_Task statement_
Retype every line from the one containing "The width and height of the screenshot is (531, 750)." down to the end of the lines, exactly as they appear.

╭──

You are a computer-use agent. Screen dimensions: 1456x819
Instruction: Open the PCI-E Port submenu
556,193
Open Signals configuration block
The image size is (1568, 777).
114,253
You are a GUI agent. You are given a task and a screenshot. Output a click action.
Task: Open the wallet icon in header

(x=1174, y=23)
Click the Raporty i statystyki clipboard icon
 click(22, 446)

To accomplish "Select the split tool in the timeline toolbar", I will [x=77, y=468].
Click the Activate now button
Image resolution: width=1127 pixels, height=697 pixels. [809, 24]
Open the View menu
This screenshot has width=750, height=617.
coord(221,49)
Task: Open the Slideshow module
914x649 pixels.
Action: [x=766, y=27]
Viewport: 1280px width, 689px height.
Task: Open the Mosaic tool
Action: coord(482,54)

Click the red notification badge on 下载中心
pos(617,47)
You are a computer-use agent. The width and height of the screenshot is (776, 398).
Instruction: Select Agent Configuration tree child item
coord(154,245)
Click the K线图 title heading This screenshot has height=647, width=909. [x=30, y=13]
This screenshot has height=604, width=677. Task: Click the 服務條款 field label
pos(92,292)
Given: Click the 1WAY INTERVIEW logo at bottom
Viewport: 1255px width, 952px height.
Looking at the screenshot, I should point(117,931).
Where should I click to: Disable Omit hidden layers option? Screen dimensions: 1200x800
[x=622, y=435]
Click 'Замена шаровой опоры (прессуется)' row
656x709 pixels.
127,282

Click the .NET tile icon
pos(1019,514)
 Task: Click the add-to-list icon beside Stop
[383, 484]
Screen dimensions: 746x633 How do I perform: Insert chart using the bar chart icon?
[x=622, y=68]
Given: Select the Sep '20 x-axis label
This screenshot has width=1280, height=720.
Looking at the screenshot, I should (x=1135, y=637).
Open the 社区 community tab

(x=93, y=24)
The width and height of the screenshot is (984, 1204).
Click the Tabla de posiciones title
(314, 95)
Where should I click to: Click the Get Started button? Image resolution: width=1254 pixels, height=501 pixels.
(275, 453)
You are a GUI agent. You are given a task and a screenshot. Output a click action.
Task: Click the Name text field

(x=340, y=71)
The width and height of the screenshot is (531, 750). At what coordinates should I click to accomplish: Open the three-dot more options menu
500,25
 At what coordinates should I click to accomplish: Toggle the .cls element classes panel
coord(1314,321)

╰──

_Response_
The width and height of the screenshot is (531, 750). At what coordinates should I click to accomplish: Open the three-dot more options menu
500,25
 At what coordinates should I click to accomplish: Toggle the .cls element classes panel
coord(1314,321)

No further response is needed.